Personal details
- Born: c. 1980 Democratic Republic of Sudan
- Party: Kush Democratic Majority Party
- Education: Virginia Commonwealth University
- Profession: Politician, author, human rights activist

= Bol Gai Deng =

South Sudanese activist and politician

Bol Gai Deng is a South Sudanese human rights activist, author, and politician whose work and public profile have been covered by U.S. and international media and institutions. He leads the Kush Democratic Majority Party and has announced campaigns for the presidency of South Sudan from the United States in recent election cycles.

== Early life ==
Bol Gai Deng was born into the Dinka tribe what is now South Sudan.
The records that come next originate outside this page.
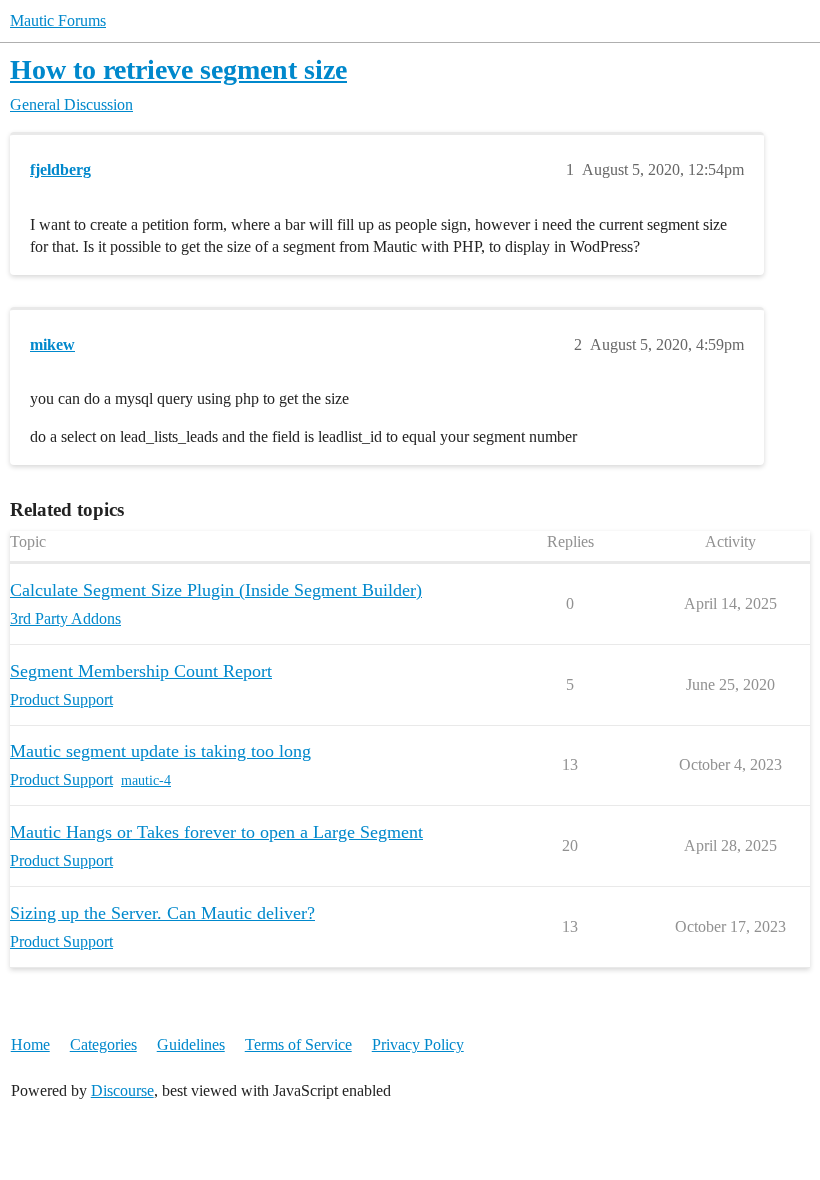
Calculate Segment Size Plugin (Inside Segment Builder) (216, 590)
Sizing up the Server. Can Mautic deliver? (162, 913)
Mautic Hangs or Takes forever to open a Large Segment (216, 832)
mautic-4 (146, 780)
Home (30, 1044)
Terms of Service (298, 1044)
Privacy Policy (418, 1044)
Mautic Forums (58, 20)
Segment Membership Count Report (141, 671)
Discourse (122, 1090)
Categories (103, 1044)
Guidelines (191, 1044)
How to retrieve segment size (178, 69)
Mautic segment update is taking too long (160, 751)
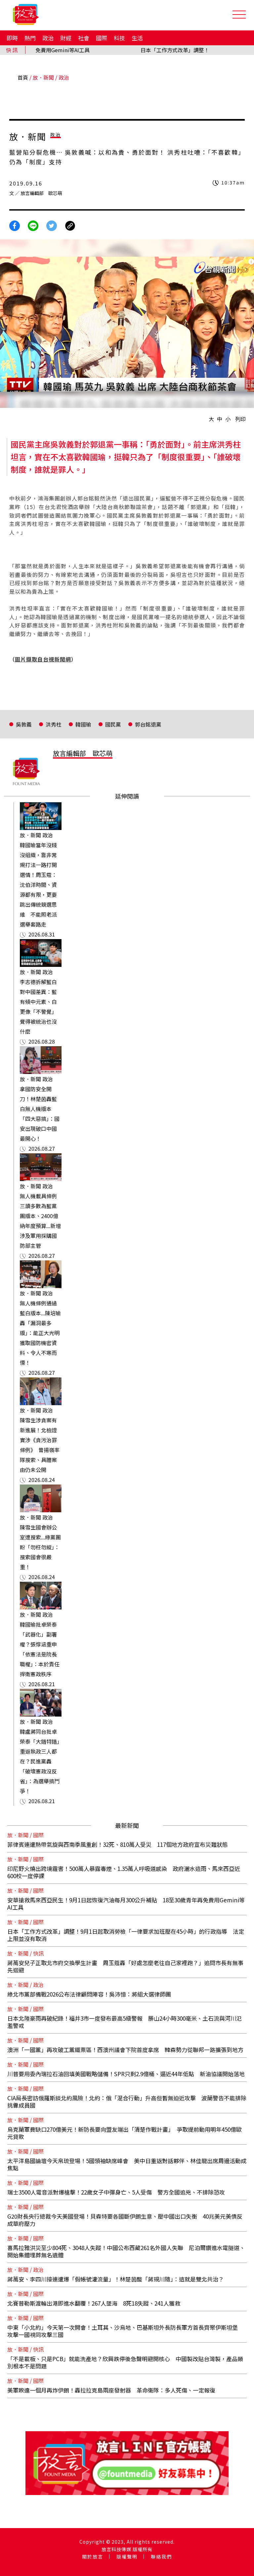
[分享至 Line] (33, 225)
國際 (101, 38)
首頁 (23, 77)
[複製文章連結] (70, 225)
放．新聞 (43, 77)
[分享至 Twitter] (51, 225)
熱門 (30, 38)
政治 (48, 38)
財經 (65, 38)
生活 (137, 38)
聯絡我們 (161, 2556)
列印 (240, 419)
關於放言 (92, 2556)
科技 (119, 38)
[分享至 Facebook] (14, 225)
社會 (83, 38)
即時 (12, 38)
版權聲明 (127, 2556)
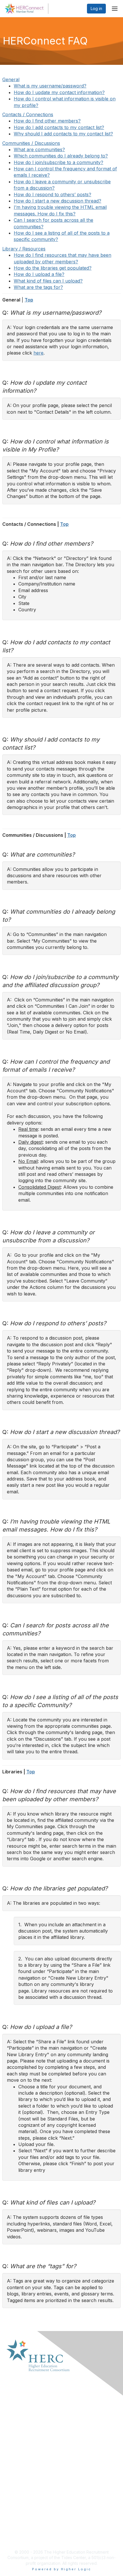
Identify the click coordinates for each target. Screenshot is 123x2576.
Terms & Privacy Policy (28, 2466)
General (10, 79)
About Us (15, 2406)
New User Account (24, 2532)
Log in (96, 8)
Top (29, 300)
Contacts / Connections (27, 114)
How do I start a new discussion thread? (57, 201)
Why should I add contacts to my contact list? (63, 134)
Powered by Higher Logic (61, 2569)
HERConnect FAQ (23, 2460)
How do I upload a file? (39, 274)
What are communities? (39, 149)
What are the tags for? (38, 287)
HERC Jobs (17, 2537)
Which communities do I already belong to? (61, 156)
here (38, 353)
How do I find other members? (47, 121)
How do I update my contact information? (59, 92)
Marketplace (18, 2411)
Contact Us (17, 2423)
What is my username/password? (50, 86)
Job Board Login (22, 2526)
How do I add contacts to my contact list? (59, 127)
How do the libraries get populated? (53, 268)
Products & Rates (23, 2417)
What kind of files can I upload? (48, 281)
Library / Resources (23, 249)
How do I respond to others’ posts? (52, 194)
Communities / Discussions (31, 143)
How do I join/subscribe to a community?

He was kidnapped from his village at the age of seven, enslaved for four years, and eventually escaped to Egypt before resettling in the United States as a refugee.

== Education and activism ==
Deng studied at Virginia Commonwealth University (VCU), where coverage notes a course of study in political science and homeland security and describes his subsequent human rights advocacy, including organizing rallies in Washington, D.C., and outreach among refugee and immigrant communities.

== Politics ==
Deng is the leader of the Kush Democratic Majority Party and has campaigned for the presidency of South Sudan, with reporting describing his U.S.-based efforts to press for free and fair elections and to promote peace and humanitarian priorities.

== Publications ==
Deng is the author of Bol Gai Deng: Legacy of an African Freedom Fighter, a work discussed in institutional coverage of his activism and campaign.